**Assignment**
A single number is the answer: the count of lines in the listing below that contain "agent".
== == ==
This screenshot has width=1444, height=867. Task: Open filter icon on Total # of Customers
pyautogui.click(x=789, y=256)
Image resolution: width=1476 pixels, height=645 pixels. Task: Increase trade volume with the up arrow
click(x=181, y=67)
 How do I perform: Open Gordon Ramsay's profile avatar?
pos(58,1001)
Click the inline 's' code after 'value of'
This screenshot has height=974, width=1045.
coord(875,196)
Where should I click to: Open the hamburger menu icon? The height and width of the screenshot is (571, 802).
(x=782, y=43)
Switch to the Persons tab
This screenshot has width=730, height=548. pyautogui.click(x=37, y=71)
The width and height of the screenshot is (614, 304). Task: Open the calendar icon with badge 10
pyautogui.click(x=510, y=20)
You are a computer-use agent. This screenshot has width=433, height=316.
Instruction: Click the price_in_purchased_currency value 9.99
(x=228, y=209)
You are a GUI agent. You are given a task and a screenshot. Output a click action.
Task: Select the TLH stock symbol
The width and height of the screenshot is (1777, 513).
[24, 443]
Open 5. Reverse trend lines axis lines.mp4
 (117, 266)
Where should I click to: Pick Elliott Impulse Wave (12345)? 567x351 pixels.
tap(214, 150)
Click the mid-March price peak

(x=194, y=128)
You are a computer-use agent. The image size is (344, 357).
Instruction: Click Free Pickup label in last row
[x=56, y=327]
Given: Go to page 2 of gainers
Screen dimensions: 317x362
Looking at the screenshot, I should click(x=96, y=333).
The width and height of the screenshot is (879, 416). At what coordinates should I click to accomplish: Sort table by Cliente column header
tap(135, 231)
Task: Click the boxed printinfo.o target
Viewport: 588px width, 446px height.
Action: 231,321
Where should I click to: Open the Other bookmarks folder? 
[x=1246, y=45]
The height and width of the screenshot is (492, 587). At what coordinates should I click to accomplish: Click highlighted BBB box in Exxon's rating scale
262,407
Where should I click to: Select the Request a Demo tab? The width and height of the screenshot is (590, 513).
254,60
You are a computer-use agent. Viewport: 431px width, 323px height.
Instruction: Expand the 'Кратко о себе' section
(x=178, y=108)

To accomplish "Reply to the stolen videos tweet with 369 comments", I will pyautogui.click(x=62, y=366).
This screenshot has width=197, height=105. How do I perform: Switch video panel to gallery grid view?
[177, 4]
== == ==
**Exercise response**
4